Problem statement: Could you copy out all of the data below, line for line and with no changes?

—————

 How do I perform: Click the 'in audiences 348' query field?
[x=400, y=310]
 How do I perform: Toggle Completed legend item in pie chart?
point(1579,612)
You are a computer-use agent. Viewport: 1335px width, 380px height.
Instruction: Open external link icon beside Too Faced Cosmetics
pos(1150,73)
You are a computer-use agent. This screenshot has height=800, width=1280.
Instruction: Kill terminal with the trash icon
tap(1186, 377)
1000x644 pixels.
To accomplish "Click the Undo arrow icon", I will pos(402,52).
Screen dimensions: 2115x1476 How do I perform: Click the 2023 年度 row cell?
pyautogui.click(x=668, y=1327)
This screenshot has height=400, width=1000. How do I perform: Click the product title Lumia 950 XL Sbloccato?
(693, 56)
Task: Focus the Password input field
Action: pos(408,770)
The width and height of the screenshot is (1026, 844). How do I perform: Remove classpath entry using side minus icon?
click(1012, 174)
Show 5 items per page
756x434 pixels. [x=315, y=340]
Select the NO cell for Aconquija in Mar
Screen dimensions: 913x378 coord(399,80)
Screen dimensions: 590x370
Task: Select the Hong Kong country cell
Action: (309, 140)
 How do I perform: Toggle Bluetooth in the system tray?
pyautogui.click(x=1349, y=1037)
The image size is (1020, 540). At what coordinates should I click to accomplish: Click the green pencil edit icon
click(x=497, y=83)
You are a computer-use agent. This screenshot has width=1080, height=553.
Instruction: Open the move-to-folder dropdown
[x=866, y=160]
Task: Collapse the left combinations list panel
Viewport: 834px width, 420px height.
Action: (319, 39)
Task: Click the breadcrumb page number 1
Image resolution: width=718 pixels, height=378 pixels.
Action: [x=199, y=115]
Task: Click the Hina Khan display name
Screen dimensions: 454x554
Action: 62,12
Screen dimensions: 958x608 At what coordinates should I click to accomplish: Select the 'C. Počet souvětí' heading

—————

Completed exercise:
 How do I perform: Click the 'in audiences 348' query field?
[x=400, y=310]
 How do I perform: Toggle Completed legend item in pie chart?
point(1579,612)
You are a computer-use agent. Viewport: 1335px width, 380px height.
Instruction: Open external link icon beside Too Faced Cosmetics
pos(1150,73)
You are a computer-use agent. This screenshot has height=800, width=1280.
Instruction: Kill terminal with the trash icon
tap(1186, 377)
1000x644 pixels.
To accomplish "Click the Undo arrow icon", I will pos(402,52).
Screen dimensions: 2115x1476 How do I perform: Click the 2023 年度 row cell?
pyautogui.click(x=668, y=1327)
This screenshot has height=400, width=1000. How do I perform: Click the product title Lumia 950 XL Sbloccato?
(693, 56)
Task: Focus the Password input field
Action: pos(408,770)
The width and height of the screenshot is (1026, 844). How do I perform: Remove classpath entry using side minus icon?
click(1012, 174)
Show 5 items per page
756x434 pixels. [x=315, y=340]
Select the NO cell for Aconquija in Mar
Screen dimensions: 913x378 coord(399,80)
Screen dimensions: 590x370
Task: Select the Hong Kong country cell
Action: (309, 140)
 How do I perform: Toggle Bluetooth in the system tray?
pyautogui.click(x=1349, y=1037)
The image size is (1020, 540). At what coordinates should I click to accomplish: Click the green pencil edit icon
click(x=497, y=83)
You are a computer-use agent. This screenshot has width=1080, height=553.
Instruction: Open the move-to-folder dropdown
[x=866, y=160]
Task: Collapse the left combinations list panel
Viewport: 834px width, 420px height.
Action: (319, 39)
Task: Click the breadcrumb page number 1
Image resolution: width=718 pixels, height=378 pixels.
Action: [x=199, y=115]
Task: Click the Hina Khan display name
Screen dimensions: 454x554
Action: 62,12
Screen dimensions: 958x608 At what coordinates should I click to accomplish: Select the 'C. Počet souvětí' heading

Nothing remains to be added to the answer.